The basic building blocks of a Long Term Roadmap would be:
- Starting to work on B can only happen after A is done (dependency constraint).
- Starting to work on D can only happen after B and C are done (dependency constraint).
- A, B and C must be done before the Event happens or the Deadline reached (time constraint).
- C is independent from others (work in parallel)
- Starting to work on D should be only after the Event (focus and stop for Feedback).
- The Event or Deadline exact date – currently unknown or TBD.
Below is Silo’s 3 years Roadmap. It was done in 2017.
Let’s walk through it a little, to see the principles we learned in practice. The exact names of the Milestones were removed due to secrecy, but they were kept short. They had no details, only a “very high level” definition of either a technical prerequisite or a future feature. Both represented the needs or problems we needed to explore.
The first Event line, named Usability Test Delivery, made a clear distinction from the PoC stage to the rest of the Roadmap. The second and third Event lines (Device Manufacturing and Device at Home) helped us remain focused on the immediate necessities. First, hard prerequisites that without them no product can exist. Only later, priority wise, we should start fulfilling the more end-customer experience related. Beyond the third Event line, are only Milestones to be kept at mind that are yet to be Detailed or invested in.
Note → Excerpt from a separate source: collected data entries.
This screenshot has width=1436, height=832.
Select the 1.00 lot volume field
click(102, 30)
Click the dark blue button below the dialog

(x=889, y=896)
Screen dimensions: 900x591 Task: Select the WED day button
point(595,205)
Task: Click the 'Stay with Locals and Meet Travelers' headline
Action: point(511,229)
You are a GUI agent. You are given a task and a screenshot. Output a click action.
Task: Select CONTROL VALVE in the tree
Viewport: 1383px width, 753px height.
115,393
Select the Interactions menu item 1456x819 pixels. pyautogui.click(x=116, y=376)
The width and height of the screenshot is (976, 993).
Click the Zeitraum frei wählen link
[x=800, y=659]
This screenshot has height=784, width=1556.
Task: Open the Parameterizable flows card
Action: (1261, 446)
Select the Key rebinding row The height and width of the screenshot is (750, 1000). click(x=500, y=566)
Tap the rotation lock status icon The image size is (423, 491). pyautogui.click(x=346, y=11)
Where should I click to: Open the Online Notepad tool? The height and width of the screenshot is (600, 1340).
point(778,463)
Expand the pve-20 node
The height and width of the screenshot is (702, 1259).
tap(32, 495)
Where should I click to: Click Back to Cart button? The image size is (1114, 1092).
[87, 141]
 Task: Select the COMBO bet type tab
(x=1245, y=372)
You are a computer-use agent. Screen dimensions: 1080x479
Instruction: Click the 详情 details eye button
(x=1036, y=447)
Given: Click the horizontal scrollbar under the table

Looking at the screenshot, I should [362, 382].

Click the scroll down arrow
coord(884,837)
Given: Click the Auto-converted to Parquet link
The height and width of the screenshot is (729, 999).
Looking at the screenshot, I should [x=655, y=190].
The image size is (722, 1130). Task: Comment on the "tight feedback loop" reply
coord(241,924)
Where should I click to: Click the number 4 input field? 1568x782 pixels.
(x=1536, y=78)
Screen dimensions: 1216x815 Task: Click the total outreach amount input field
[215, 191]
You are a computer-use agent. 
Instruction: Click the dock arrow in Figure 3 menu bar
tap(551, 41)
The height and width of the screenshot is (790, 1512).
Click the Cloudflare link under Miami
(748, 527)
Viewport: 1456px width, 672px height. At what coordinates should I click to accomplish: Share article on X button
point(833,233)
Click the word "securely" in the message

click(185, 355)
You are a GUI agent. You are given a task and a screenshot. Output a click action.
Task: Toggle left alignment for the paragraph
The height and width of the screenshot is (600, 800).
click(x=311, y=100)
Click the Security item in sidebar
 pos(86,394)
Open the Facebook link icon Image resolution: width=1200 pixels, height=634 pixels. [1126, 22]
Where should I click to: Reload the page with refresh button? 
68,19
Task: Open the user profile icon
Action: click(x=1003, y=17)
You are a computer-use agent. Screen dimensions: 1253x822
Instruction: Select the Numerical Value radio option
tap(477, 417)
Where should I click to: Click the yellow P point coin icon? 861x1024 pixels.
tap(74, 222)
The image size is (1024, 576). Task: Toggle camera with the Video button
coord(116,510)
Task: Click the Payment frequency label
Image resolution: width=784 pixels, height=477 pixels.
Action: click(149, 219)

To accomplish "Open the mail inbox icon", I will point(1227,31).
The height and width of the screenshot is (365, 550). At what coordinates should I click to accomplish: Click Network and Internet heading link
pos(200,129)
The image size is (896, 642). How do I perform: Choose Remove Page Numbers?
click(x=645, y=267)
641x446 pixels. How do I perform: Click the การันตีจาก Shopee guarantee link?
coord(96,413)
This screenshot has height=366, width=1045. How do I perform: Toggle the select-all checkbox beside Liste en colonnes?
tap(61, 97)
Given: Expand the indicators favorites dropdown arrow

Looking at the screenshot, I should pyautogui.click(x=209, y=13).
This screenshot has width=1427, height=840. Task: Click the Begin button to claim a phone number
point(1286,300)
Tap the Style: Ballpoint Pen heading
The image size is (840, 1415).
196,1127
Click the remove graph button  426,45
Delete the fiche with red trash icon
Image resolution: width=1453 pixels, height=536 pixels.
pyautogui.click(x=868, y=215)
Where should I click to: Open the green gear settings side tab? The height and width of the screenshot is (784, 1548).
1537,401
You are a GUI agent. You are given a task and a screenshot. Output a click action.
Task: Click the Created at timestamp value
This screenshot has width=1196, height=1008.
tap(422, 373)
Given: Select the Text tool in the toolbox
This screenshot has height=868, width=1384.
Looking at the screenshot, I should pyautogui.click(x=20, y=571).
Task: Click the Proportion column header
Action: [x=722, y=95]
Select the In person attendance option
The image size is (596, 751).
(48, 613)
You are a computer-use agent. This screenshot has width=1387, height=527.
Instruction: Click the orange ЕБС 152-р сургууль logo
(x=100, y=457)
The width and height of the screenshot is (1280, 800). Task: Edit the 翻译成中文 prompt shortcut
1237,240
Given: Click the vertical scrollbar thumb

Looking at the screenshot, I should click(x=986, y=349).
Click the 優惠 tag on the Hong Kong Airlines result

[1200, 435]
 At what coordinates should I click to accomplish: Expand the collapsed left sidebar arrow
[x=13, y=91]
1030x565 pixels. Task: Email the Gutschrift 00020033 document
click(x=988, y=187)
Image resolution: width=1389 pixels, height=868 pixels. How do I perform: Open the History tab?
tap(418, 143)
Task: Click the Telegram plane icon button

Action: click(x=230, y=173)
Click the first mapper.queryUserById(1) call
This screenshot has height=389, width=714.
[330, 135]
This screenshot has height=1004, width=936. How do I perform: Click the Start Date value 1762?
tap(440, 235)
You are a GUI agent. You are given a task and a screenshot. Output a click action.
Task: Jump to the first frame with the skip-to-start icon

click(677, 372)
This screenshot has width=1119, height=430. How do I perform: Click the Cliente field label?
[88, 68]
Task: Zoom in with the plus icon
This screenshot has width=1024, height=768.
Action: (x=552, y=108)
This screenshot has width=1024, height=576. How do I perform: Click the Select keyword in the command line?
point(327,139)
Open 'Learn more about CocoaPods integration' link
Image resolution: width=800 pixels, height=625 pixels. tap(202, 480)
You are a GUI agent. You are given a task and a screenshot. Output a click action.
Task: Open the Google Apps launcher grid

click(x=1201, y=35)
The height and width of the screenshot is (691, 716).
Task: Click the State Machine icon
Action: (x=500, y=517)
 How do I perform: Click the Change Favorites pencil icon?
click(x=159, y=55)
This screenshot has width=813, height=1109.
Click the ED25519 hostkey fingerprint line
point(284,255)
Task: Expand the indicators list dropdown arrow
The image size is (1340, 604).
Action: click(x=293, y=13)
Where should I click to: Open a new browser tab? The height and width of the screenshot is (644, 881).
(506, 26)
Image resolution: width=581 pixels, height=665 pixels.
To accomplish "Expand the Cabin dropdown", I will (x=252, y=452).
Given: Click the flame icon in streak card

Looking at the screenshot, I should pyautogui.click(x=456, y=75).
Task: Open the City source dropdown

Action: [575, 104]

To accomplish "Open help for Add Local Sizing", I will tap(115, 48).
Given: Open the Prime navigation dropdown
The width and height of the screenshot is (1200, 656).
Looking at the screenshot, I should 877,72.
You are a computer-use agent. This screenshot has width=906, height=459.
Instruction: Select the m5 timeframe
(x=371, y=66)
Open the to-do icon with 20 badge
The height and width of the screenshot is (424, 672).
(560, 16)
Due to manufacturing delays and new knowledge gained, we had to Deviate more than once. Because we remained focused on the necessities, there were no Changes to past work. And the future ones, they were still on paper, which is the easiest to Change. It was just moving blocks and event lines.
Practice
Prepare the following:
- Make a list of your goals, Milestones, customers needs and requirements to explore, and the problems to resolve.
- Draw several vertical dotted lines, the Events and Deadlines. Such as “PoC done”, “Product launch”, “Series B”, etc.
Create the Roadmap:
- Place only the goals that must be done before the Event, to its left.
- If it is a “business goal”, it should be as soon as possible, at the most left of it.
- If it is a “technical goal”, it should be placed as late as it could actually be, as close to the Event line as possible.
- Place, move and remove the goals until it makes both business and technical sense.
- Example: having a MVP mobile app to download is a must at launch, other prime features can be technically done at the end.
- For each goal, make a list of required projects from the start to the end. Place them on the chart and link them with arrows. Two kinds of lines can be used to describe two kinds of relationships:
- A technical dependency black line
- “Effects The Details” green dotted line.
- Optional: color these projects according to field/expertise (e.g. Backend v.s. Frontend v.s. BI etc).
- Move goals and chained projects between the event lines as needed.
Execute the Roadmap:
- Keep everyone focused only on blocks relevant to the upcoming Event/Deadline.
- Keep everyone only aware of the future blocks, those after the upcoming Event/Deadline.
- To execute a series of blocks, use The Iterative Roadmap. That will create a design/solution for them and iteratively discover the Details required to get them done.
- When a goal has been fulfilled or after the Event/Deadline has been reached, Deviate. Re-assess and re-plan the Long Term Roadmap with all the knowledge you’ve gained so far.
And that’s it. We’ve got everything and every kind of Roadmap we need in order to correctly run projects, from spanning years, to weeks and months, to spanning days.
Thank you for reading this series, I hope it will be beneficial for you.